When you're a writer, you often get asked questions which make you think about your creative process. This can be a good thing because it forces you to be conscious of the decisions you are making. Recently, someone asked me why I had chosen the Regency period for my books. Like many of my decisions, there are multiple reasons and going through them all helps me understand my choices and do a better job writing within my chosen framework.
So…why did I choose the Regency?
First and foremost: I love Georgette Heyer. Maybe that wasn't clear. I love Georgette Heyer. I wish I could write like Georgette Heyer. In fact, if I had never read a single book by her, I'm not sure I would have wanted to be a writer. Hmmm. That may be too strong a statement. I might still have wanted to write, but I'm not sure I would have wanted it so badly. Between Heyer, Saki, and Wodehouse, I had no choice but to become a writer.
Oh, wait. I didn't even tell you what the Regency is. It's a time period: the early years of the 19th century, from around 1811 to 1820, when King George III of England was not quite competent and a Regent in the form of his son, George IV, sort of ruled in his stead. Most books set during the Regency period are also set somewhere in the United Kingdom. Such books are also commonly referred to as "Regencies" with a sort of artificial division between traditional Regencies and Regency historicals. Regency historicals focus very intensely on the romantic relationship between a man and a woman and are generally very sensual (hot). Traditional Regencies—while still romances—often are less intensely focused on the romantic relationship and include a "broader view" of Society in general or other elements such as suspense, mystery, or adventure. Georgette Heyer, for example, would be considered to write traditional Regencies. As far as publishers are concerned, the Regency period is somewhat extended to include from the late 18th century through about 1825 or so, and the focus has shifted toward Regency historicals and away from traditional Regencies.
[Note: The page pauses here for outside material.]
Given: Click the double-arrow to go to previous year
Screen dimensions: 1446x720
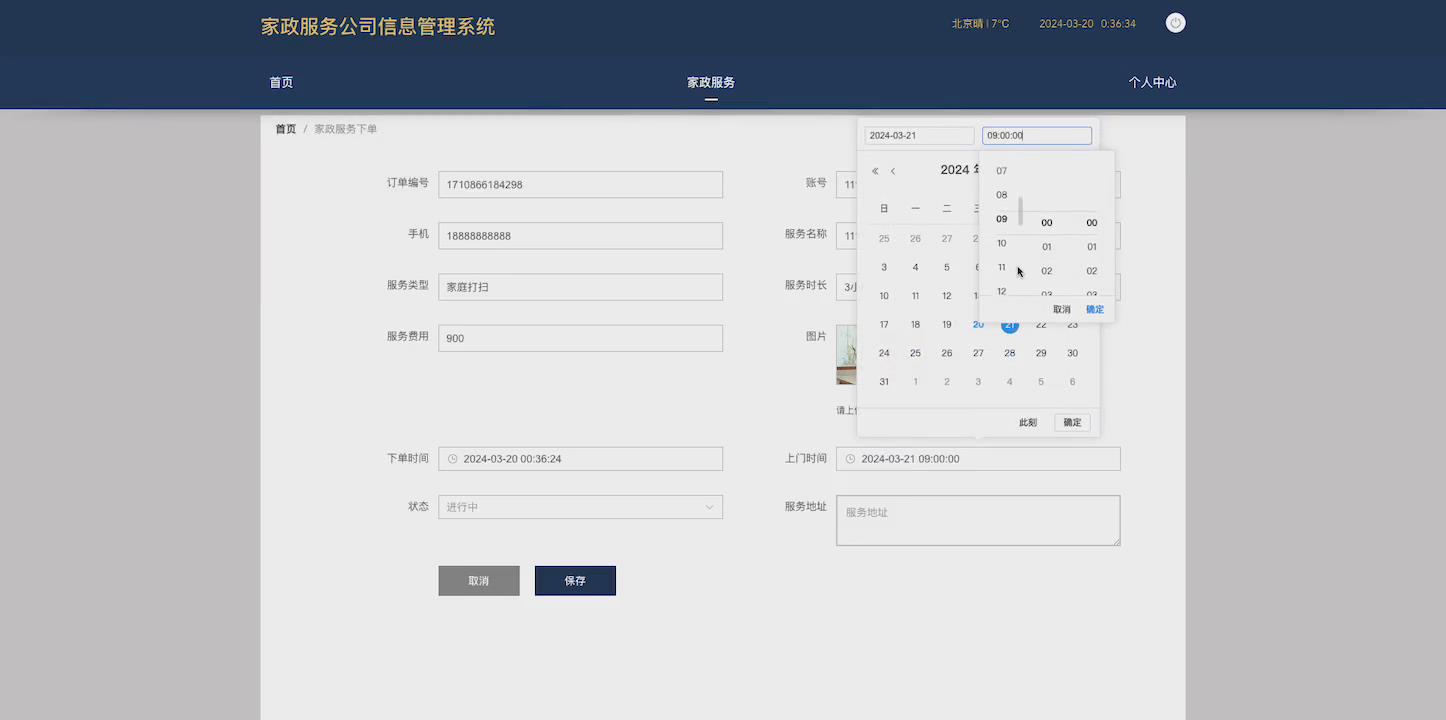Looking at the screenshot, I should pyautogui.click(x=874, y=170).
For my purposes as a writer, I was interested in this period for several reasons (Heyer not withstanding).
I knew I wanted to move into writing mysteries: romantic mysteries with a bit of adventure. The Regency period was right before true law enforcement agencies as we know them today existed, so you could have private citizens and inquiry agents assist in, or conduct an investigation into a murder without some of the convoluted reasoning authors need for contemporary mysteries which don't have a law enforcement person as the main investigator. Sir Robert Peel became Home Secretary in England in 1822, and he is the one who helped rework many of the existing British laws and created the Metropolitan Police Force in London in 1829 (hence, London police earned the nickname of "peelers"). If I set stories before 1829, I have a lot more freedom in terms of conducting a murder investigation (or rather, my characters have more latitude in conducting a murder investigation). There was also the lovely organization known as the Bow Street Runners, which through the mists of time has assumed an attractive patina of romance.
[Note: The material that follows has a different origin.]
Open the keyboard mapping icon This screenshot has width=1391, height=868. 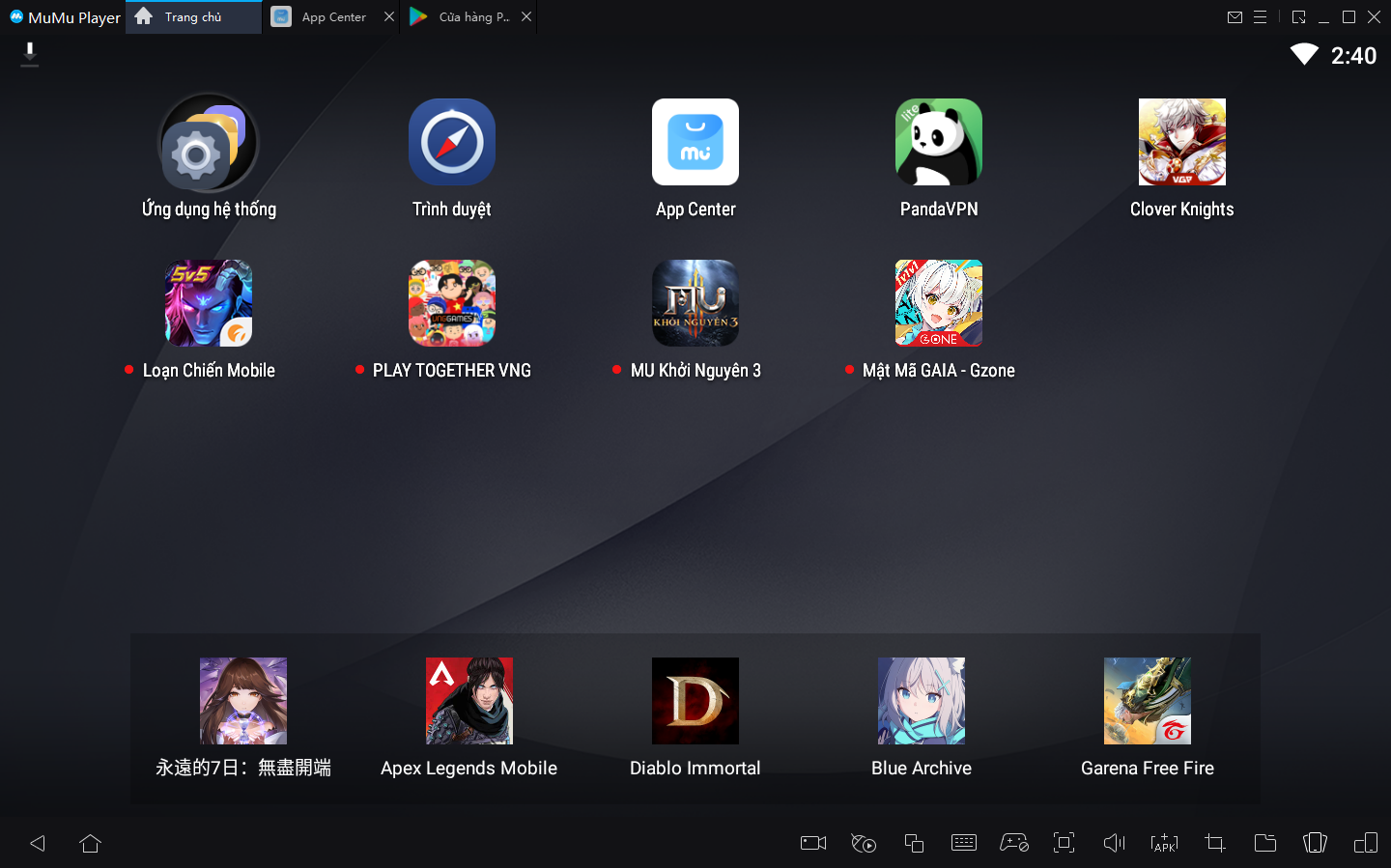pyautogui.click(x=964, y=843)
As a gardener, the first half of the 19th century brought about absolutely amazing developments in horticulture, particularly rose hybridization, which is another love of mine (hence, my first book entitled "Smuggled Rose"). All the explorers running around brought back plants from all over the world and experts were busy creating new hybrids… I won't bore you by going on about this, but it was a truly remarkable period of time. Science was exploding by leaps and bounds. Even germs were eventually invented, and we learned not to drink from the same glass as someone else. How cool is that?
Anyway, the period is close enough to our time to be recognizable and yet far enough away to be quaint and romantic. Men were men (and the sheep ran scared—but not too fast). People occasionally bathed. Duels were outlawed, but still occurred conveniently enough to give a few heroes—and heroines—some early morning angst. There were smugglers and aristocratic French refugees. The Napoleonic wars. Adventures which were romantic when they took place in the 19th century, but would be just stupid, scary, or too darn serious if they took place today.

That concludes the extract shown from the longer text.